Окопы Первой мировой войны

 

Нет спора, «заменитель» был слабый. Он не остановил предказанную Бебелем революцию ни в России, ни в Германии. И подтвердил пророчество Черчилля об «опасном истощении победителей» тоже. Но, главное, оказался он ложным: уже 21 год спустя, не успели зажить раны, потрясла Европу новая, еще более кровопролитная война.

Но - вот сюрприз! - та Вторая мировая война не породила революций и, в отличие от ПМВ, не сводила людей с ума. Она не была геополитической бойней, напротив, полна была смысла: эта первая в истории «война за идею», за великую идею свободы. И осталась она в истории как легендарная победа сил Добра над силами Зла, как светская версия Евангелия от Иоанна. А ПМВ что ж, так и запомнилась она величайшей геополитической катастрофой, бессмысленной, как все стихийные бедствия, подобной, допустим, библейскому Потопу.

Спор о наследстве ПМВ

Я понимаю, что многие не согласятся со столь категоричным суждением. Оппоненты могут сослаться на то, что разрушила все-таки ПМВ четыре европейские империи: Российскую, Оттоманскую, Австро-Венгерскую и Германскую - и подарила независимость многим народам. Могут - даже на то, что в Сараево до самого распада сербской мини-империи, известной под именем Югославии, стоял монумент Гавриле Принципу, одному из шести террористов, отряженных сербской контрразведкой для убийства кронпринца Франца Фердинанда. Гавриле повезло: он спровоцировал ПМВ.

Что ж, кому-кому, а сербам, казалось, было, что праздновать. Развалив с помощью России своего извечного врага, Двойственную империю, они создали именно то, чего, как мы помним, боялся начальник ее Генерального штаба Конрад фон Гетцендорф, - свою мини-империю. Только и для них кончилось, как мы знаем, наследство ПМВ плохо. Кончилось распадом Югославии, а когда «собиратель сербского мира» Милошевич попытался воссоздать империю силой, - и вовсе постыдным провалом.

Сошлются, быть может, оппоненты на независимость Литвы, Латвии, Эстонии, Венгрии, Чехословакии и Польши, образовавшихся в результате распада Российской и Двойственной империй. Так и тут все было совсем неоднозначно.

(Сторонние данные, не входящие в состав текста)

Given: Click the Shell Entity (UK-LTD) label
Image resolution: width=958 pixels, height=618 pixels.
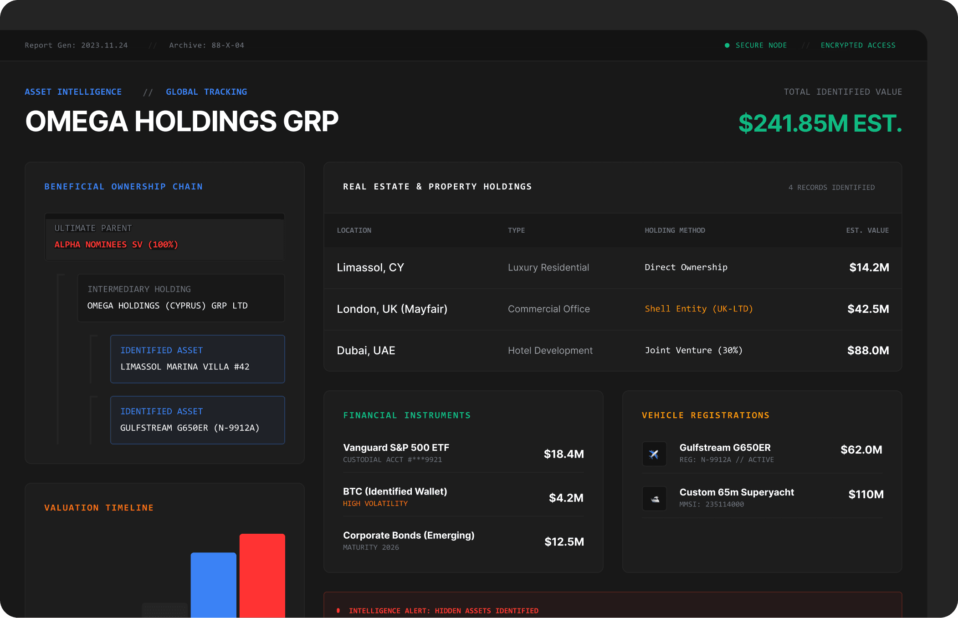Looking at the screenshot, I should point(698,309).
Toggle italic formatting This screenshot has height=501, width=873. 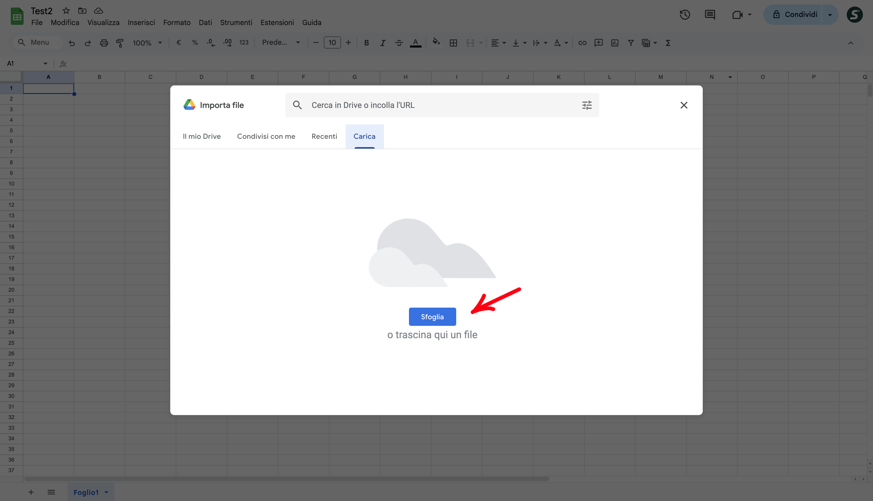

И не исключено, что горько пожалели о распаде Двойственной империи Венгрия и Чехословакия, когда вместе с Польшей оказались сателлитами «второй» Российской империи, которая и сама была. как мы помним, порождением ПМВ. Особенно Венгрия в 1956 и Чехословакия в 1968. О прибалтийских государствах я уже и не говорю: они просто аннексированы были этой «второй» империей.

В том и состоит третий урок ПМВ, что все ее наследство оказалось неустойчивым, зыбким, обманчивым. Начиная с мира в Европе, который зашатался задолго до Мюнхена, едва предшественник «балканского мясника» Гитлер выступил в роли «собирателя германского мира». Тем более, что и сама гитлеровская Германия тоже ведь была косвенным порождением ПМВ. А теперь сравним удивительно разные итоги двух мировых войн ХХ века.

Немного теории

Хотя «теория, друг мой, сера», как уверял Фауста Мефистофель, и был прав, конечно, но пришло тем не менее время подвести итоги и этого сравнения. Придется читателю немножко поскучать. В конце концов фактов он уже получил воз и маленькую тележку. А без теоретического осмысления актуальный урок этого сравнения повиснет в воздухе.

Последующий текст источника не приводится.